The Pursuit Of Real Food

The more that headlines such as, “Testing of lab-grown chicken nuggets made with 3D bioprinter will begin this fall” show up in the news, the more I look forward to a busy autumn; one packed with hunting and fishing, preserving and processing. Believe me when I say, not all advances in the world of modern food are bad – but for me, I’ll stick to my real, whole foods, please and thank you.

I’ll stick to the hours spent throughout the summer, on the water or on a riverbank, in search of a healthy variety of fish to get us through the winter. Let’s fill the freezer with chinook, coho, halibut, burbot and lake trout; let’s fill the pantry with canned pink salmon and rainbow trout. If you’re looking for “fast food,” there it is, canned right at home.

Fishing for food. Credit: Raeanne O’Meara.
Credit: Raeanne O’Meara.

Here’s to shelves filled with wild jams and jellies, that bring the distinct floral and fruity flavours alive on your tongue in the depths of winter when it’s hard to think of anything other than the snow that needs to be shovelled or fire that needs to be stoked. Here’s to hanging onto that last pound of huckleberries picked in late July, saved for just the right occasion because these flavours are fleeting and seasonal and once they’re gone, they’re gone, until next year rolls around.

I’ll stick to the hours spent throughout the fall, in the sunshine, rain, or snow, in search of wild game to get us through the winter. The ruffed grouse that turns into a delicious sweet-and-sour chicken dinner, the venison that turns into melt-in-your-mouth steaks, the bones that get turned into a nourishing broth to power our bodies through dark, cold months. Let’s fill the freezer with meat that never met a feedlot and certainly wasn’t 3D printed; let’s fill the larder with sausages and pepperoni that are made with real ingredients and don’t need a bunch of added preservatives.

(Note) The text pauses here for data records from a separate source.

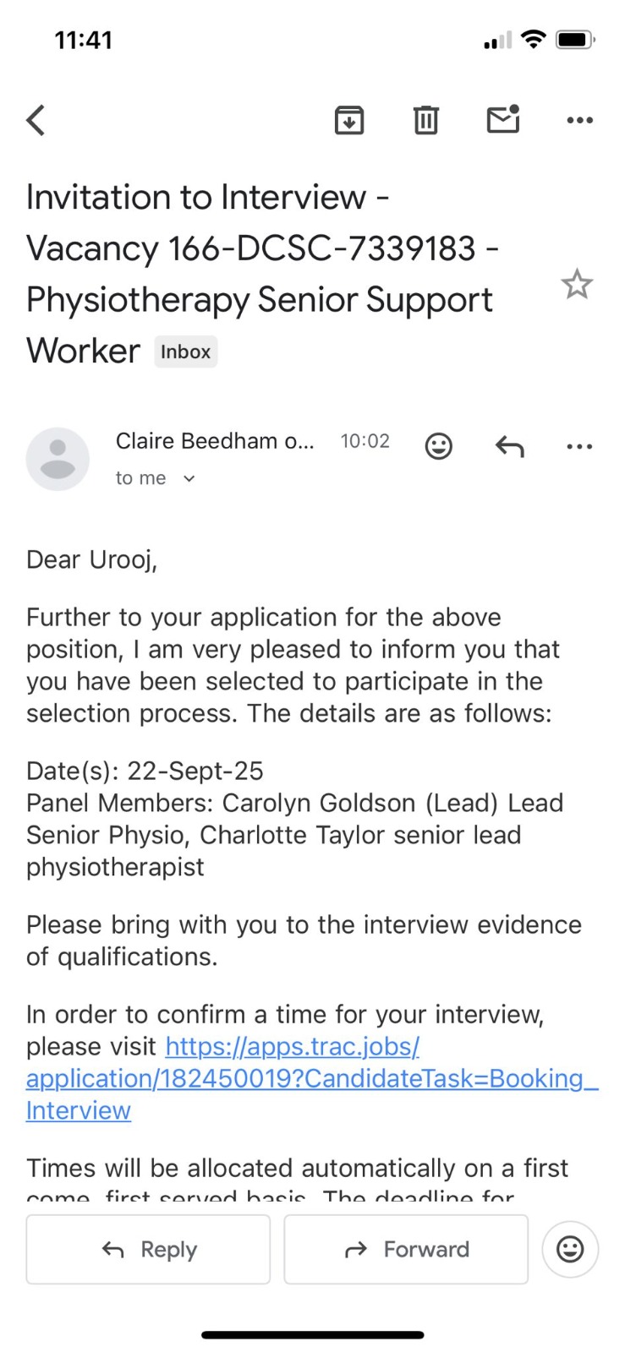Open the top toolbar three-dot menu

[579, 120]
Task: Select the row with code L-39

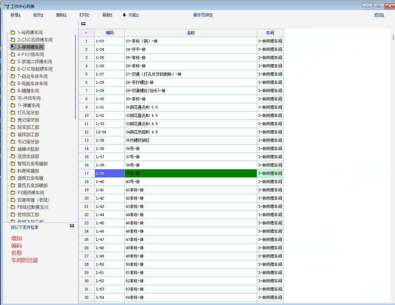Action: pos(109,173)
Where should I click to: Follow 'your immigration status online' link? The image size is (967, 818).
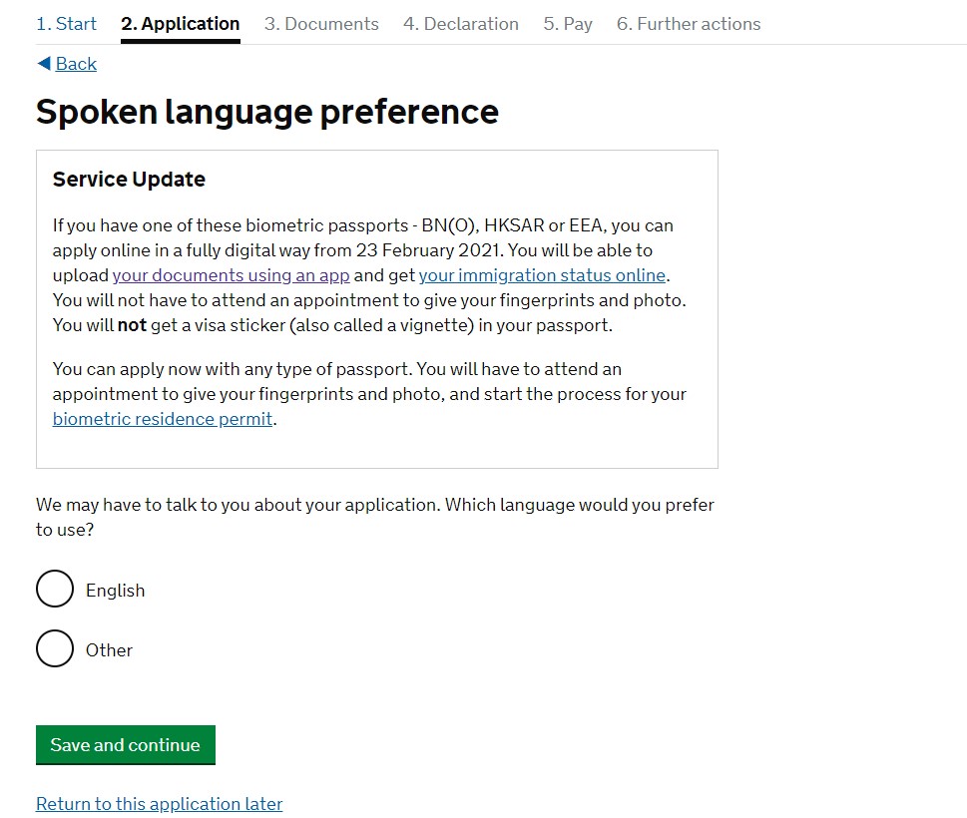(x=542, y=275)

Here’s to real food that has a story and a life behind it, animals that have been respected and honoured and utilized in their entirety. Here’s to learning to make use of the bones, the organs, the fat, and the hide, because there is more to an animal than just prime cuts that fill grocery store shelves and that animal gave its life to sustain yours.

So, the more that headlines hit the news such as, “Animal and plant cells to be used in bioprinting,” the more I look forward to another fall of sourcing our food not from a printer, but direct from nature – the way it is intended.